Summarized by Ariel Ervin
Notes of Interest:
- It’s unclear whether youth program participation correlates with academic outcomes, given mixed findings from different studies. Differences in program quality might play a role in this.
- This longitudinal study assesses the relationship between youth-reported program experiences and three academic outcomes (self-reported grades, academic expectations, and perceived value of school) at the Boys and Girls Clubs of America (BGCA).
- Baseline levels of program experiences correlated with an increased value of school over time.
- Findings also indicate that increased youth-reported program experiences correlated with increased self-reported grades, academic expectations, and perceived value of school.
- Youth sustained engagement in after-school programs has the potential to promote better academic outcomes.
- Continuous quality improvement initiatives can also reinforce positive academic growth.
Introduction (Reprinted from the Abstract)
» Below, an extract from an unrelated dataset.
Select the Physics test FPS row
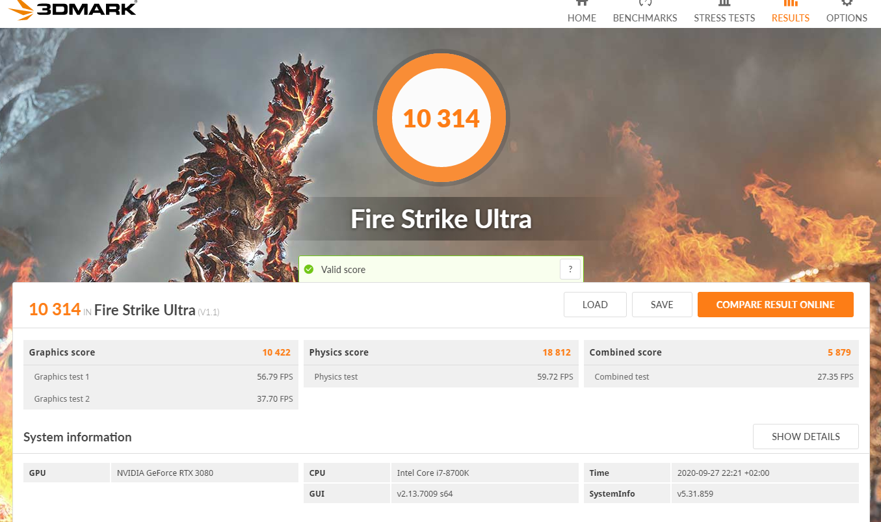Image resolution: width=881 pixels, height=522 pixels. pos(441,376)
Researchers have documented positive associations among youth program quality and academic outcomes, primarily based on cross-sectional data. This study examined longitudinal associations among youth-reported program experiences and academic expectations, self-reported grades, and perceived value of school using data from the national evaluation of Boys and Girls Clubs of America (BGCA). The sample included 101,050 Club attendees at 2,741 BGCA sites throughout the United States from 2015-2018. Latent Growth Curve Modeling was used to examine change in youth-reported program experiences as well as the longitudinal associations among perceived program experiences and academic outcomes over time. Baseline perceptions of program experiences were associated prospectively with increased perceived value of school. In addition, gains in youth-reported program experiences predicted gains in each of the academic outcomes. These findings suggest that youth programs can promote positive academic trajectories when youth perceive the programs as continuing to meet their needs over time.
Implications (Reprinted from the Discussion)
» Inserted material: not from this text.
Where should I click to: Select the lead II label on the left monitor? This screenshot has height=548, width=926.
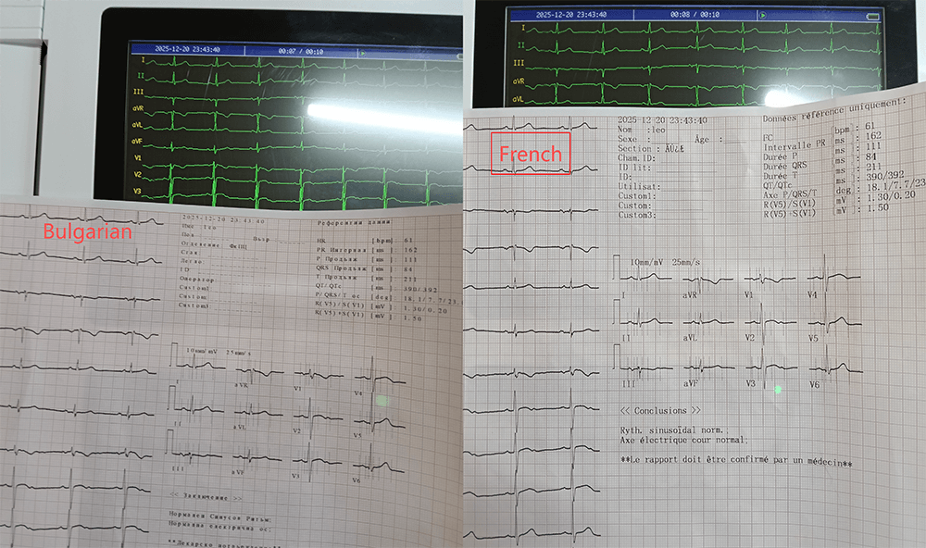coord(141,77)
Many youth programs seek to promote academic success (Gardner et al., 2009; Hurd & Deutsch, 2017). Previous research has documented the importance of program quality for promoting a range of positive youth outcomes, including outcomes related to academic achievement (Durlak, Weissberg, et al., 2010; Grogan et al., 2014; Pittman, 2017; Vandell et al., 2020). However, much of this research is cross-sectional and the existing longitudinal studies often examine associations across only one year (Roth & Brooks-Gunn, 2016; Shernoff, 2010; Smith et al., 2017). The goal of this study was to examine longitudinal associations of youth-reported program experiences and three academic outcomes (academic expectations, self-reported grades, perceived value of school) over a four-year period in a sample of BGCA members who participated in the program for at least two years. As in previous research, youth perceptions of program experiences were positively related to each of the three academic outcomes. In support of our hypotheses, we found that baseline levels of program experiences were associated with increases in perceived value of school over time. We also found that increases in youth-reported program experiences were associated with increases in all three academic outcomes.
Longitudinal associations among program experiences and academic outcomes
The findings extend previous research documenting positive associations among youth program quality and academic outcomes over time (e.g., Ciocanel et al., 2017; Durlak, Weissberg, et al., 2010; Grogan et al., 2014; Leos-Urbel, 2015; Pierce et al., 2010). Baseline levels of youth-reported program experiences were associated prospectively with gains in one outcome: perceived value of school. One potential explanation for this association draws on the relational developmental systems framework (Lerner, 2017; Osher et al., 2020). Specifically, high-quality youth programs provide developmentally rich environments (e.g., supportive relationships, safety, engagement) in which learning is optimized (Osher et al., 2020). Since youth programs often seek to implement educational activities that are engaging and connect to real-world situations (Roth & Brooks-Gunn, 2003; Urban, 2008), high-quality youth programs are uniquely situated to help young people gain insight into the value of school and academics. These types of personal connections to educational activities within developmentally rich contexts have the potential to strengthen young people’s perceived value of school (Dawes & Larson, 2011; Priniski et al., 2018; Walkington & Bernacki, 2014).